Table of Contents
HashiCorp Consul’s latest enterprise feature is called Administrative Partitions. It addresses resource inefficiencies faced by many customers when multiple dedicated service meshes are provisioned for different teams rather than sharing a single set of service mesh control plane resources. This leads to additional management requirements, lack of consistent governance, increased costs, and overall waste of resources.
This blog post will discuss many of these challenges and how Admin Partitions can solve them, delving into the details of how they work. For hands-on experience with Admin Partitions, please see the step-by-step tutorials in the HashiCorp Learn guide for Multi-Tenancy with Administrative Partitions.
Why Use Multi-Tenancy?
In a world where cloud resources can easily be spun up by almost anyone (and oftentimes forgotten about), cloud efficiency and cost reduction have become a huge focus for many organizations. One way to optimize resource usage is through multi-tenancy, which allows entities within an organization to share and consume the same resources while providing secure and distinct isolation between groups. This improves efficiency and reduces resource management. In fact, multi-tenancy is a core practice at hyper-scale cloud vendors — where the underlying compute, network, and storage infrastructure is abstracted and shared between many end customers.
Admin Partitions, introduced in HashiCorp Consul 1.11, provide improved multi-tenancy for different teams to develop, test, and run their production services within a single Consul datacenter deployment.
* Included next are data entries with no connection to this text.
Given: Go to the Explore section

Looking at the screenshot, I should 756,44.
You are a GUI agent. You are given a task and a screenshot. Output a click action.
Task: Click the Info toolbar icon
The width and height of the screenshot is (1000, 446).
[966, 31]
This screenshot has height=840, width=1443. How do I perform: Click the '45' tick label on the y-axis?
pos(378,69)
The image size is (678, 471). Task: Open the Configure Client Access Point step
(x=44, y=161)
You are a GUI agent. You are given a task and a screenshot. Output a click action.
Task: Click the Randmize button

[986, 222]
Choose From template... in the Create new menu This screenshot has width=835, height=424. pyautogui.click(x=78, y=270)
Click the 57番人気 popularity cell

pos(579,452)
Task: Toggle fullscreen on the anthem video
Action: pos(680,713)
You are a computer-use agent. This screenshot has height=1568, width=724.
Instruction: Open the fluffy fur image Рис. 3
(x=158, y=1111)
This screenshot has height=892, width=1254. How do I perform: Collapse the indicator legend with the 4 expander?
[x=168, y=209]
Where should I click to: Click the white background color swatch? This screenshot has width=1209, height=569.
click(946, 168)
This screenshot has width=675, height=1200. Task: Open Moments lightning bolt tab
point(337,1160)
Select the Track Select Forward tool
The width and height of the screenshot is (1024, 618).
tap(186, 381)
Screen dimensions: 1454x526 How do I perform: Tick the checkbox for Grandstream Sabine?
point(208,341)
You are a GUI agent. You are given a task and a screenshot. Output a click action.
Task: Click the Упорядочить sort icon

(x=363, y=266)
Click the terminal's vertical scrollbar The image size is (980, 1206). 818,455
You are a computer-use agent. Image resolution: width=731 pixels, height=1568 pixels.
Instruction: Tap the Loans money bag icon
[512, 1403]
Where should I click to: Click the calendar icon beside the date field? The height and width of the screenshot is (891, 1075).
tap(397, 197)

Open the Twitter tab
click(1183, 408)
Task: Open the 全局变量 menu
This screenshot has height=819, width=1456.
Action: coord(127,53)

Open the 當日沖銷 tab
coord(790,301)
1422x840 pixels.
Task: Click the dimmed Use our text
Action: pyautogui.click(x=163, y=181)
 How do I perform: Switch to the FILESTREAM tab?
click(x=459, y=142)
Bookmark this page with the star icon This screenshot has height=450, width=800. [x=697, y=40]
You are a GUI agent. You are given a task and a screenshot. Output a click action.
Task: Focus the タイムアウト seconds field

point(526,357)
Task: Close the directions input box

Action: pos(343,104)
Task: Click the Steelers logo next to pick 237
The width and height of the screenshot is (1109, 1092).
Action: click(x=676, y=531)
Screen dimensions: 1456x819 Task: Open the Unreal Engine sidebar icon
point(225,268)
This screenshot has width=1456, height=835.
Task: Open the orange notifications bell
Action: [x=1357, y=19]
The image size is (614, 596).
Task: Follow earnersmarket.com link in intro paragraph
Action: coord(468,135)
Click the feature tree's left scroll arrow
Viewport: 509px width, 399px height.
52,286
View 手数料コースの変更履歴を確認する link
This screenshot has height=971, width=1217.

In addition to reducing the costs and complexity of managing multiple individual service meshes, Admin Partitions also strengthen security while enabling centralized governance.
The Challenges Without Multi-Tenancy on a Service Mesh
Prior to Admin Partitions, disparate teams within an organization seeking to improve service discovery, apply zero trust security practices between services, and control traffic shaping were likely to deploy and manage their own service mesh solution. Running their own service mesh gives teams the freedom to work autonomously and manage their own resources.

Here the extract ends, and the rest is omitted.